* Start Given data *
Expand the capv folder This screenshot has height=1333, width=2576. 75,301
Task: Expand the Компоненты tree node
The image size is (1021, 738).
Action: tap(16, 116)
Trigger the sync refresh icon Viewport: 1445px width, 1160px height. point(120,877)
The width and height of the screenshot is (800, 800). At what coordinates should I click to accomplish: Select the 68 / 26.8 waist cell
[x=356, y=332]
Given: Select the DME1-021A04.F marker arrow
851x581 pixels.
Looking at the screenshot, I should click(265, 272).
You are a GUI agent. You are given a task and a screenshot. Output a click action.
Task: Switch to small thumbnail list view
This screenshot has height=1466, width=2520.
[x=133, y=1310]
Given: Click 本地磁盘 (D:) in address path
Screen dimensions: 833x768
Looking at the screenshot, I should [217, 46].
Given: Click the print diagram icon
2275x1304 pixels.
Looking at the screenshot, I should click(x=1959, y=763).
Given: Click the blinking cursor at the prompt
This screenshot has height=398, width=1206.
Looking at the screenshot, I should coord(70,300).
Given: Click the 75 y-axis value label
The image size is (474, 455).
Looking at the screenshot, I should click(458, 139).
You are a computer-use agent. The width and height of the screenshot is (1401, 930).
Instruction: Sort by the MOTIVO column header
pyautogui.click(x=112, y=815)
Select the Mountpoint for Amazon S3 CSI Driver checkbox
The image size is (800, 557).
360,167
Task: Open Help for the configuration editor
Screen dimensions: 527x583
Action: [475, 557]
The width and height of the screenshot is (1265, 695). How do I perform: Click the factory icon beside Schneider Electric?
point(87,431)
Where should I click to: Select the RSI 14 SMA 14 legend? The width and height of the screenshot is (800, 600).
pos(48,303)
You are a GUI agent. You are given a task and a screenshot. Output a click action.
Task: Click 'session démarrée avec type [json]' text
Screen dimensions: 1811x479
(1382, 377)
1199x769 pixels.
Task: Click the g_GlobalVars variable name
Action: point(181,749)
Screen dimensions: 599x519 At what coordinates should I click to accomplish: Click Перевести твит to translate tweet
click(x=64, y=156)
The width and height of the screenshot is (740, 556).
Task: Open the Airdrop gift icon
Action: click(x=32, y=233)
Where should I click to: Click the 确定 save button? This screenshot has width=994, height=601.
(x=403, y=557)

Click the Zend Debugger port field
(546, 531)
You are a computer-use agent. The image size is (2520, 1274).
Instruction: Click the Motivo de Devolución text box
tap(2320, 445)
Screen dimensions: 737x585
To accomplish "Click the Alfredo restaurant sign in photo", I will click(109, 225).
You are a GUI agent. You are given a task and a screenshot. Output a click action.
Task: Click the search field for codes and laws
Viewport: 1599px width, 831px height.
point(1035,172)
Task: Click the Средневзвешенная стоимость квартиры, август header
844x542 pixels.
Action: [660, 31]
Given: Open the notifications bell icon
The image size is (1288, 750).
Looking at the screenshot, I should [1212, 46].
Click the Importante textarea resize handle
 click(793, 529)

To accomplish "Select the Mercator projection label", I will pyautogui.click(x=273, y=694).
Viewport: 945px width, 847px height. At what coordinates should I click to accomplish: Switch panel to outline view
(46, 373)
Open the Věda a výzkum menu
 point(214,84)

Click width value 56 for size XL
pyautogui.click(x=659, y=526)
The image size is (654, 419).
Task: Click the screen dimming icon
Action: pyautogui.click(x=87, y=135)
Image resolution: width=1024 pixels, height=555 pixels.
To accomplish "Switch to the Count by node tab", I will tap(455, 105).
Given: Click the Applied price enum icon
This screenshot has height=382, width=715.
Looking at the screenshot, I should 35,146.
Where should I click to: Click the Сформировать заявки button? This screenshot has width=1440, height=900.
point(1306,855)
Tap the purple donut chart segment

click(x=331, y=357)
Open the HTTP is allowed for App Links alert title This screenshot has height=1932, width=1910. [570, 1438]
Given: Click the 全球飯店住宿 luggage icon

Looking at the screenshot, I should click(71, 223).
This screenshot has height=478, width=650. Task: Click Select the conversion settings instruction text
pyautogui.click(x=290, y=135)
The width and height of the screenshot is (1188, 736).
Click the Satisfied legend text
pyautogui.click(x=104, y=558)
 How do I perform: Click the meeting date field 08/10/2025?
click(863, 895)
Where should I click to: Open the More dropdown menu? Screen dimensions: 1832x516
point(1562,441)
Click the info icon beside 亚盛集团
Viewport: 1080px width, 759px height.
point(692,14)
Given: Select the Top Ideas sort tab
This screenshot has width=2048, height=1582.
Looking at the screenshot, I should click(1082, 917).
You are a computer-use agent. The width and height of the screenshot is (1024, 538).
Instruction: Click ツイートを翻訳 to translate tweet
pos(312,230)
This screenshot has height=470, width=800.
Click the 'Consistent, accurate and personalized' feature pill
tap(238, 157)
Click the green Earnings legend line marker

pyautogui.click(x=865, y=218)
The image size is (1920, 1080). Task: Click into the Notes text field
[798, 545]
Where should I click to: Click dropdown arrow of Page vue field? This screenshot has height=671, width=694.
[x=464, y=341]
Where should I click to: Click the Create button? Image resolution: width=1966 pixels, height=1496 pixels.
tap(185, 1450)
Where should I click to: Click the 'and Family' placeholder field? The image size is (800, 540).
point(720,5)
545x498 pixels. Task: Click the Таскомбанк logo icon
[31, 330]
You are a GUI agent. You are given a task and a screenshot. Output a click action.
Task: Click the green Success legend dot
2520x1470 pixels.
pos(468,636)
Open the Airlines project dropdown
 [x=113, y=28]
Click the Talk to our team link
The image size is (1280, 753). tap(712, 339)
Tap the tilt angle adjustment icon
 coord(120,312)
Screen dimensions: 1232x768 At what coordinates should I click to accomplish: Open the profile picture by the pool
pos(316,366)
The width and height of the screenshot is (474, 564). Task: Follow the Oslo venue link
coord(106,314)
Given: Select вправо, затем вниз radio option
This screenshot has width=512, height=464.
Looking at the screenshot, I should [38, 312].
* End Given data *
→ **Short exercise**
Update the records by replacing every occurrence of "Screen dimensions" with "Display size", and leave everything else unchanged.

→ **Response to the exercise**
Expand the capv folder This screenshot has height=1333, width=2576. 75,301
Task: Expand the Компоненты tree node
The image size is (1021, 738).
Action: tap(16, 116)
Trigger the sync refresh icon Viewport: 1445px width, 1160px height. point(120,877)
The width and height of the screenshot is (800, 800). At what coordinates should I click to accomplish: Select the 68 / 26.8 waist cell
[x=356, y=332]
Given: Select the DME1-021A04.F marker arrow
851x581 pixels.
Looking at the screenshot, I should click(265, 272).
You are a GUI agent. You are given a task and a screenshot. Output a click action.
Task: Switch to small thumbnail list view
This screenshot has height=1466, width=2520.
[x=133, y=1310]
Given: Click 本地磁盘 (D:) in address path
Display size: 833x768
Looking at the screenshot, I should [217, 46].
Given: Click the print diagram icon
2275x1304 pixels.
Looking at the screenshot, I should click(x=1959, y=763).
Given: Click the blinking cursor at the prompt
This screenshot has height=398, width=1206.
Looking at the screenshot, I should coord(70,300).
Given: Click the 75 y-axis value label
The image size is (474, 455).
Looking at the screenshot, I should click(458, 139).
You are a computer-use agent. The width and height of the screenshot is (1401, 930).
Instruction: Sort by the MOTIVO column header
pyautogui.click(x=112, y=815)
Select the Mountpoint for Amazon S3 CSI Driver checkbox
The image size is (800, 557).
360,167
Task: Open Help for the configuration editor
Display size: 527x583
Action: [475, 557]
The width and height of the screenshot is (1265, 695). How do I perform: Click the factory icon beside Schneider Electric?
point(87,431)
Where should I click to: Select the RSI 14 SMA 14 legend? The width and height of the screenshot is (800, 600).
pos(48,303)
You are a GUI agent. You are given a task and a screenshot. Output a click action.
Task: Click 'session démarrée avec type [json]' text
Display size: 1811x479
(1382, 377)
1199x769 pixels.
Task: Click the g_GlobalVars variable name
Action: point(181,749)
Display size: 599x519 At what coordinates should I click to accomplish: Click Перевести твит to translate tweet
click(x=64, y=156)
The width and height of the screenshot is (740, 556).
Task: Open the Airdrop gift icon
Action: click(x=32, y=233)
Where should I click to: Click the 确定 save button? This screenshot has width=994, height=601.
(x=403, y=557)

Click the Zend Debugger port field
(546, 531)
You are a computer-use agent. The image size is (2520, 1274).
Instruction: Click the Motivo de Devolución text box
tap(2320, 445)
Display size: 737x585
To accomplish "Click the Alfredo restaurant sign in photo", I will click(109, 225).
You are a GUI agent. You are given a task and a screenshot. Output a click action.
Task: Click the search field for codes and laws
Viewport: 1599px width, 831px height.
point(1035,172)
Task: Click the Средневзвешенная стоимость квартиры, август header
844x542 pixels.
Action: [660, 31]
Given: Open the notifications bell icon
The image size is (1288, 750).
Looking at the screenshot, I should [1212, 46].
Click the Importante textarea resize handle
 click(793, 529)

To accomplish "Select the Mercator projection label", I will pyautogui.click(x=273, y=694).
Viewport: 945px width, 847px height. At what coordinates should I click to accomplish: Switch panel to outline view
(46, 373)
Open the Věda a výzkum menu
 point(214,84)

Click width value 56 for size XL
pyautogui.click(x=659, y=526)
The image size is (654, 419).
Task: Click the screen dimming icon
Action: pyautogui.click(x=87, y=135)
Image resolution: width=1024 pixels, height=555 pixels.
To accomplish "Switch to the Count by node tab", I will tap(455, 105).
Given: Click the Applied price enum icon
This screenshot has height=382, width=715.
Looking at the screenshot, I should 35,146.
Where should I click to: Click the Сформировать заявки button? This screenshot has width=1440, height=900.
point(1306,855)
Tap the purple donut chart segment

click(x=331, y=357)
Open the HTTP is allowed for App Links alert title This screenshot has height=1932, width=1910. [570, 1438]
Given: Click the 全球飯店住宿 luggage icon

Looking at the screenshot, I should click(71, 223).
This screenshot has height=478, width=650. Task: Click Select the conversion settings instruction text
pyautogui.click(x=290, y=135)
The width and height of the screenshot is (1188, 736).
Click the Satisfied legend text
pyautogui.click(x=104, y=558)
 How do I perform: Click the meeting date field 08/10/2025?
click(863, 895)
Where should I click to: Open the More dropdown menu? Display size: 1832x516
point(1562,441)
Click the info icon beside 亚盛集团
Viewport: 1080px width, 759px height.
point(692,14)
Given: Select the Top Ideas sort tab
This screenshot has width=2048, height=1582.
Looking at the screenshot, I should click(1082, 917).
You are a computer-use agent. The width and height of the screenshot is (1024, 538).
Instruction: Click ツイートを翻訳 to translate tweet
pos(312,230)
This screenshot has height=470, width=800.
Click the 'Consistent, accurate and personalized' feature pill
tap(238, 157)
Click the green Earnings legend line marker

pyautogui.click(x=865, y=218)
The image size is (1920, 1080). Task: Click into the Notes text field
[798, 545]
Where should I click to: Click dropdown arrow of Page vue field? This screenshot has height=671, width=694.
[x=464, y=341]
Where should I click to: Click the Create button? Image resolution: width=1966 pixels, height=1496 pixels.
tap(185, 1450)
Where should I click to: Click the 'and Family' placeholder field? The image size is (800, 540).
point(720,5)
545x498 pixels. Task: Click the Таскомбанк logo icon
[31, 330]
You are a GUI agent. You are given a task and a screenshot. Output a click action.
Task: Click the green Success legend dot
2520x1470 pixels.
pos(468,636)
Open the Airlines project dropdown
 [x=113, y=28]
Click the Talk to our team link
The image size is (1280, 753). tap(712, 339)
Tap the tilt angle adjustment icon
 coord(120,312)
Display size: 1232x768 At what coordinates should I click to accomplish: Open the profile picture by the pool
pos(316,366)
The width and height of the screenshot is (474, 564). Task: Follow the Oslo venue link
coord(106,314)
Given: Select вправо, затем вниз radio option
This screenshot has width=512, height=464.
Looking at the screenshot, I should [38, 312].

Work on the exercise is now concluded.